The New StatesmanThe New Statesman

A piece of Freddie Mercury

By Kate Mossman

03 Aug 2023 · 5 min read

informed Summary

  1. Queen frontman Freddie Mercury's possessions are to be auctioned by Sotheby's in the largest single-collector sale the auction house has seen in years. The items are expected to fetch more than £6m ($7.8m).

A few months after Freddie Mercury died, my mother took me and my brother to his house in Logan Place, Holland Park, to pay our respects. The Edwardian mansion, built in 1908 for the painter Cecil Rae and his sculptor wife Constance Halford, stands behind a high wall which reveals nothing of what’s inside. At that point, in the early 1990s, the wall was covered in graffiti, much of it from Italian and Spanish Queen fans. In the years after Mercury died, at least in my experience as a teenager, Queen weren’t in the conversation much despite their huge commercial presence and obsessive fanbase. A subtle but undeniable arm’s-length policy hung around them, the legacy of a far less subtle antipathy in the British music press and years of tabloid homophobia. Up there, amid the ivy, was the small bathroom window through which the Sun trained a long-lens camera while Mercury was dying. This mews was where paparazzi camped out, 24 hours a day, till 24 November 1991.  

Mercury lived at Garden Lodge with his cook, Joe Fanelli, and his gardener, Jim Hutton, who was also his final partner – the former died of Aids, the latter lived with HIV until his death from cancer at 60. By the time I stood outside the house at the age of 13, the person living inside was Mary Austin, his best friend and first love, to whom Mercury had left everything. Soon the graffiti was scrubbed off and the wall covered in plexiglas: a process she repeated again and again down the years. It didn’t seem like a generous gesture at the time, but you suppose the graffiti was just another intrusion. You pictured her in there in the subsequent three decades, Havisham-like, among his things – the huge collection of Lalique glass, the Matisse prints, the catsuits. Now she has decided to sell them all off in one go. By way of explanation, Austin, a woman of few words, simply says, “It’s time.”

### Task directions
In the Freddie Mercury article, what does the writer say the arm's-length policy around Queen was the legacy of? Answer in one to three sentences.

### Provided material

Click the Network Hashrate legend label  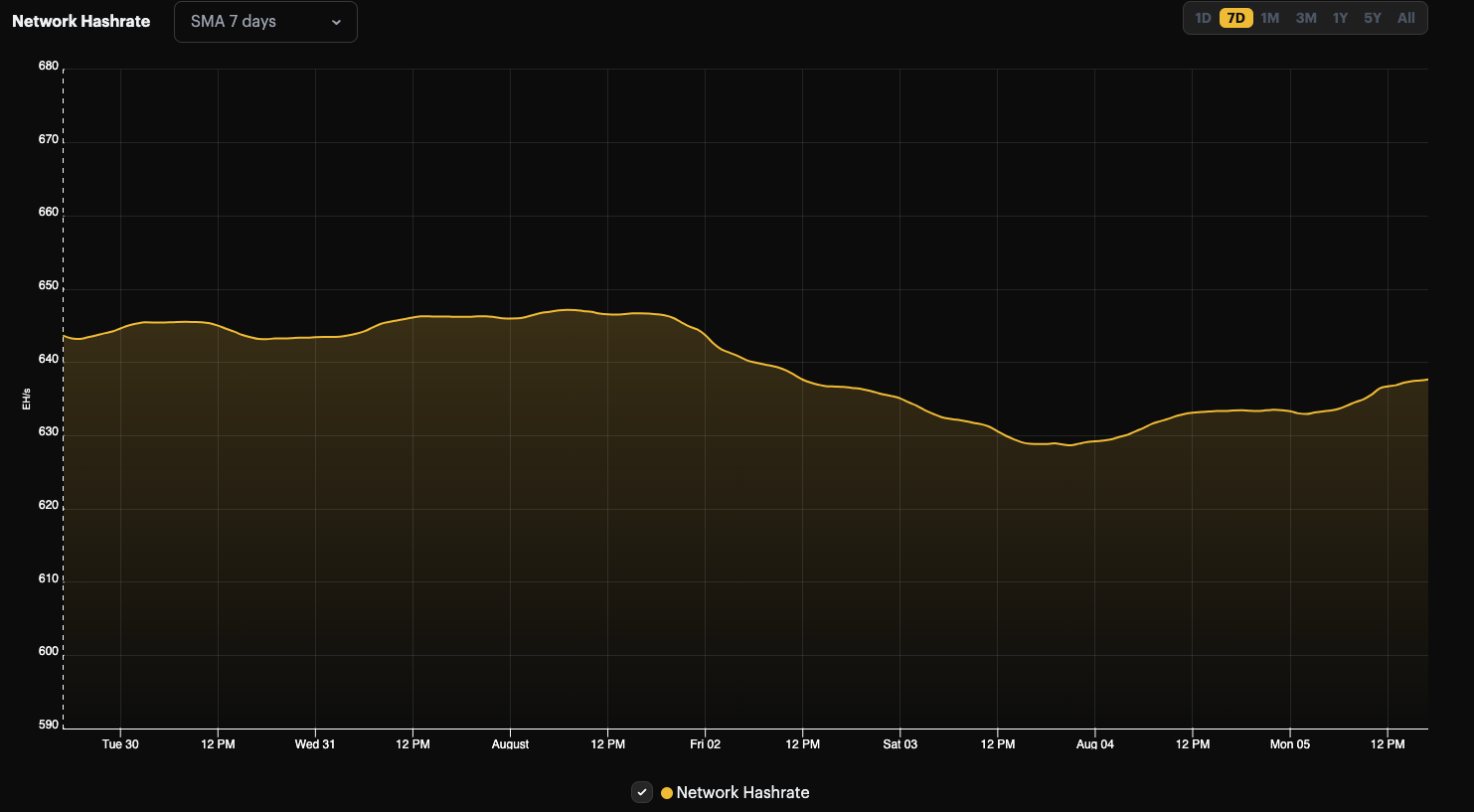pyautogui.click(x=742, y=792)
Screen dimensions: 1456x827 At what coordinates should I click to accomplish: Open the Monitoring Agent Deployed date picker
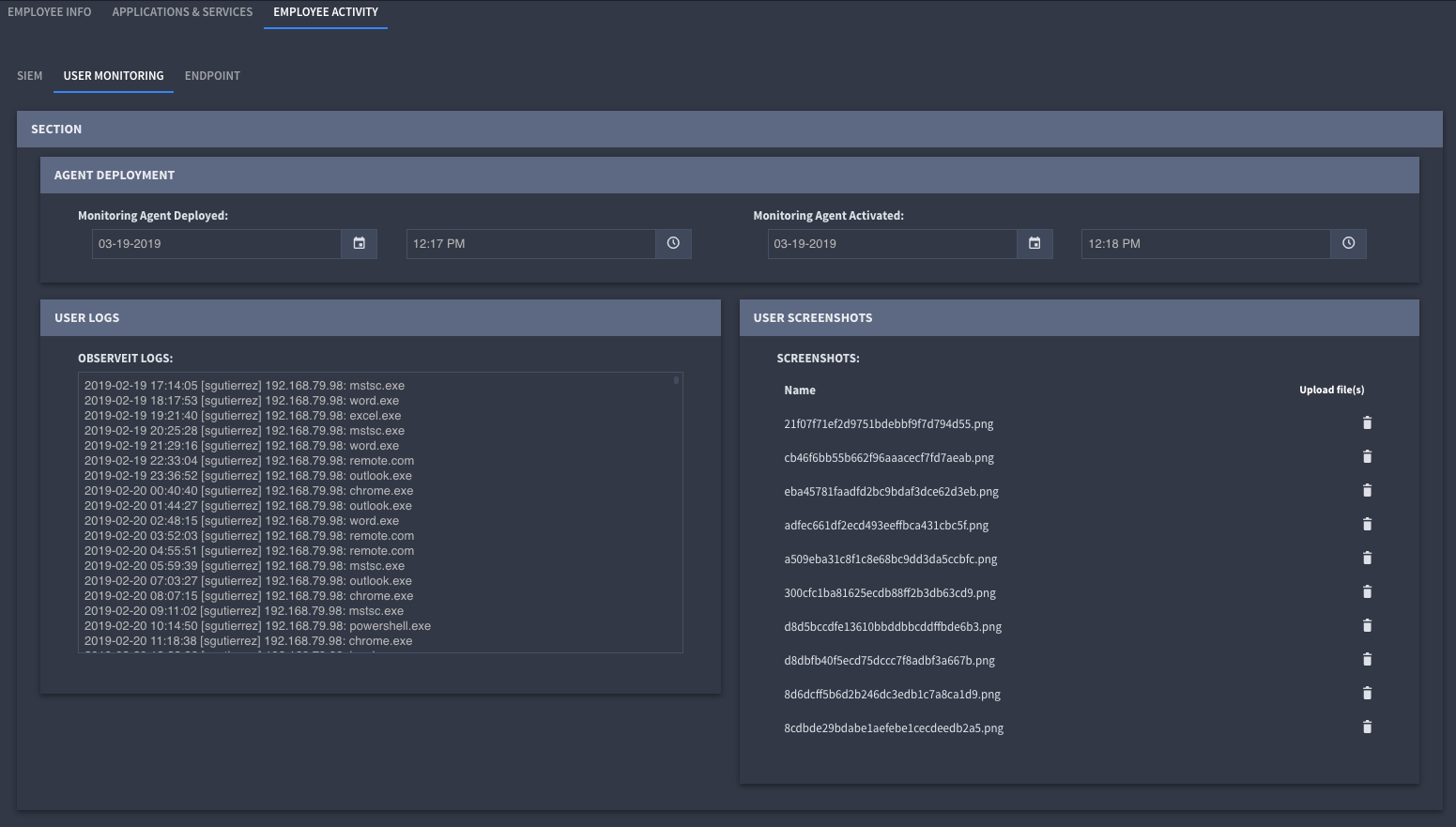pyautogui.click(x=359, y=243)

--

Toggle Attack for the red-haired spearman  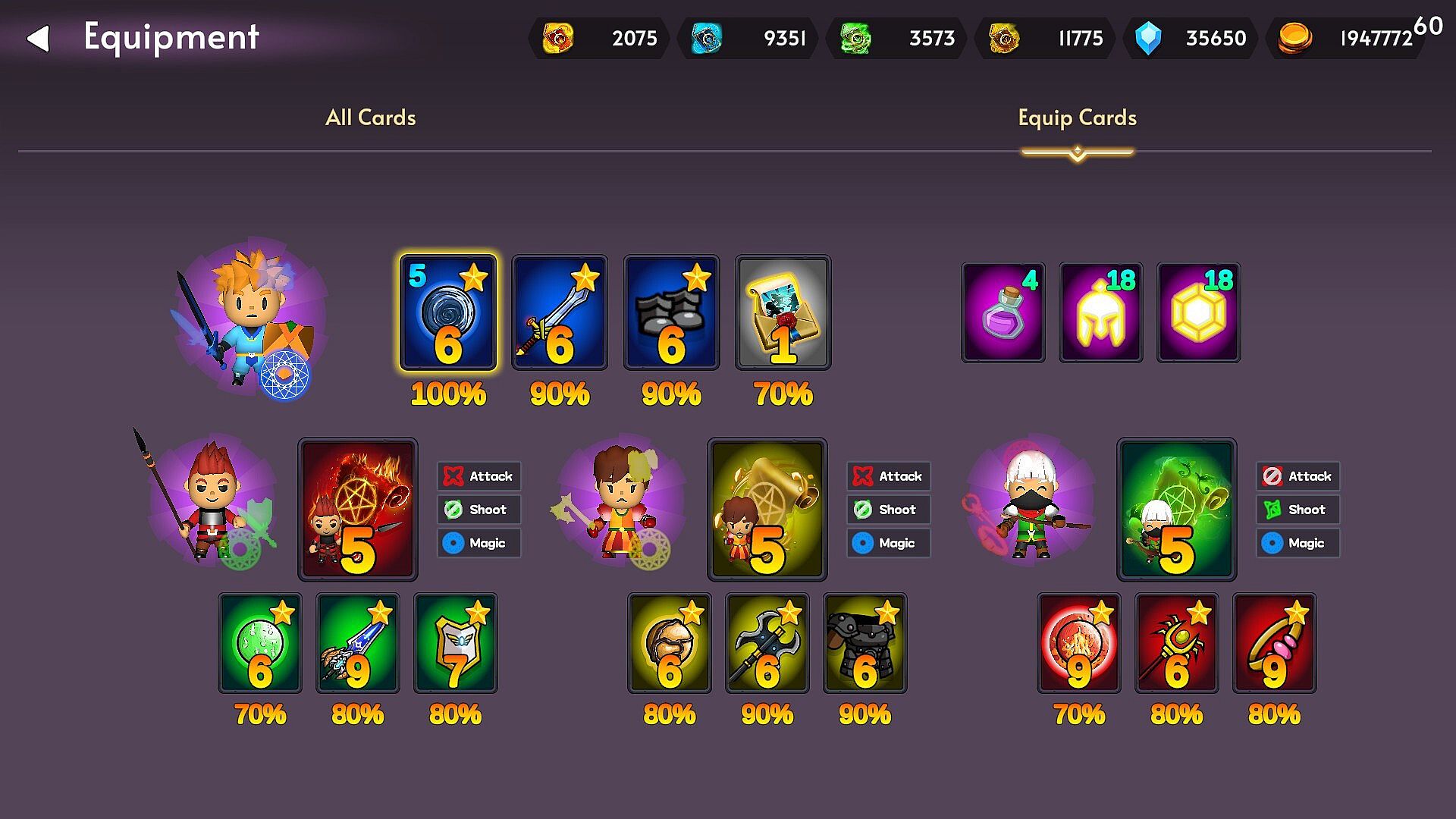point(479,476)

* * *

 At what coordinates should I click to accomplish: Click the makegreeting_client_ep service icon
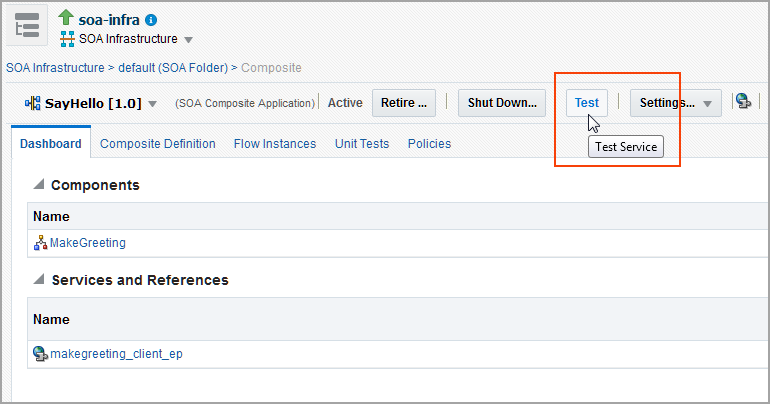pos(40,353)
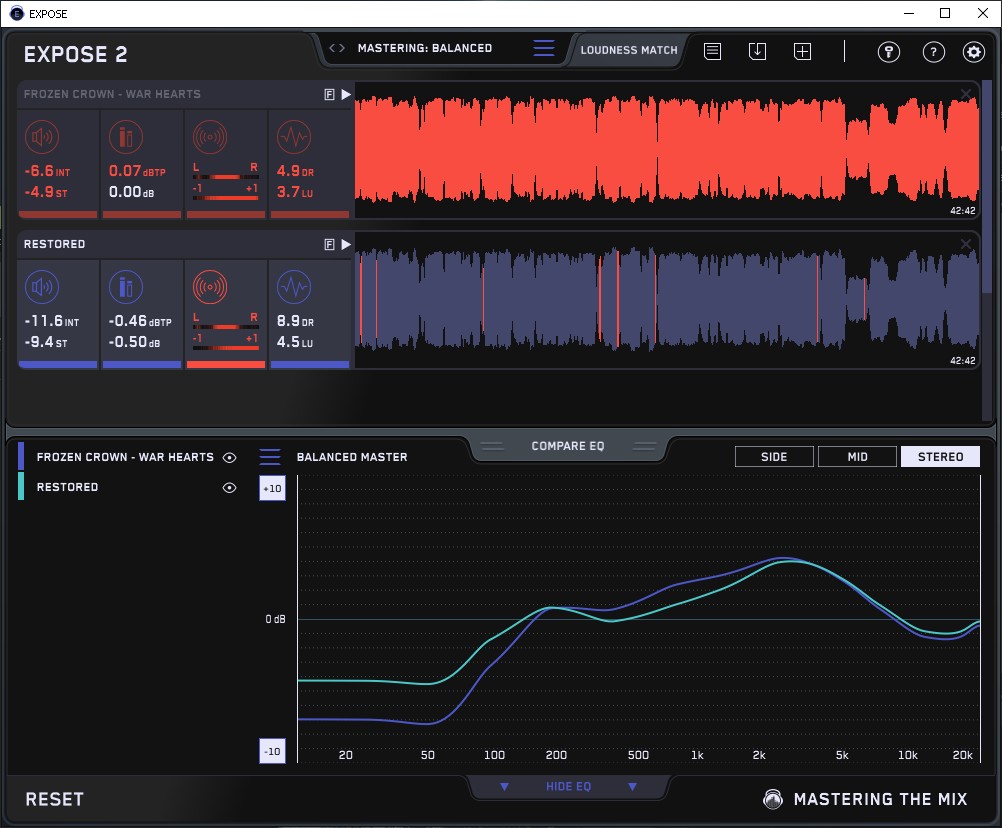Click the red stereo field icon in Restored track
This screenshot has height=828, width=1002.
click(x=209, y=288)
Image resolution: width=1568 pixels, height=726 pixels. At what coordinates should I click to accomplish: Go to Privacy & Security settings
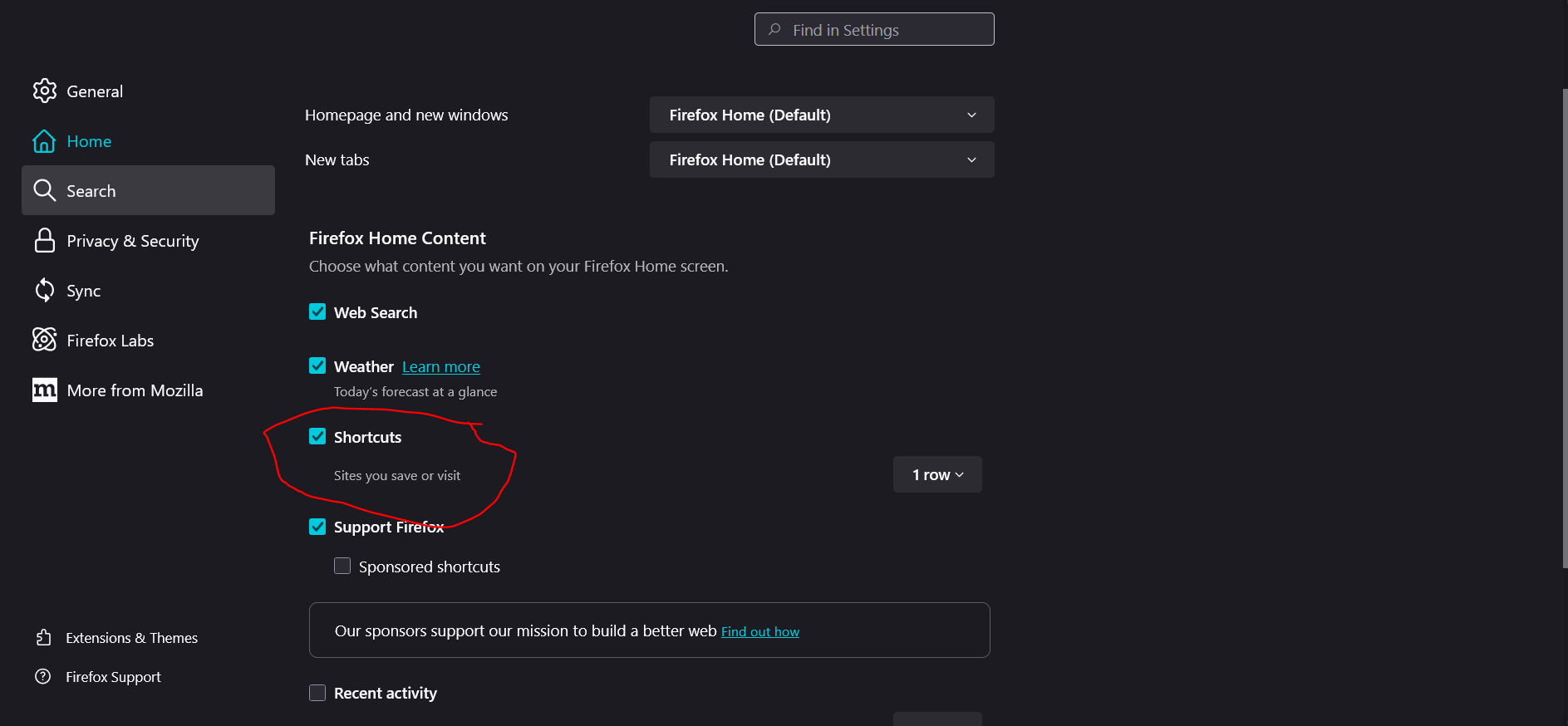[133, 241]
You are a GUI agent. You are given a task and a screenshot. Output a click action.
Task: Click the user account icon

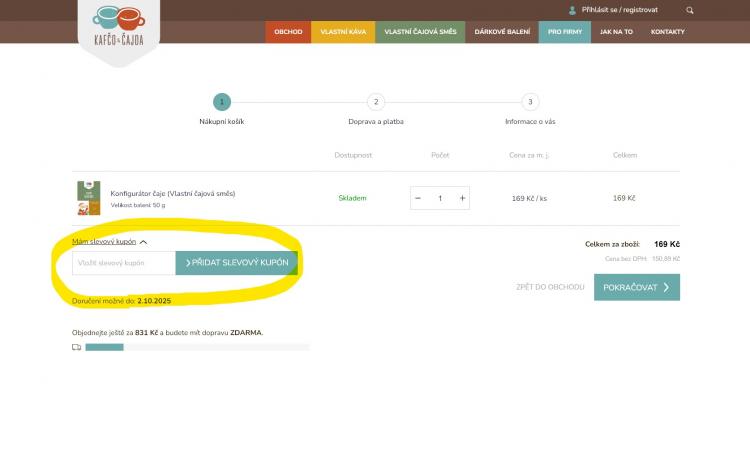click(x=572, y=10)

### Answer for the task
The writer says it was the legacy of a far less subtle antipathy in the British music press and years of tabloid homophobia.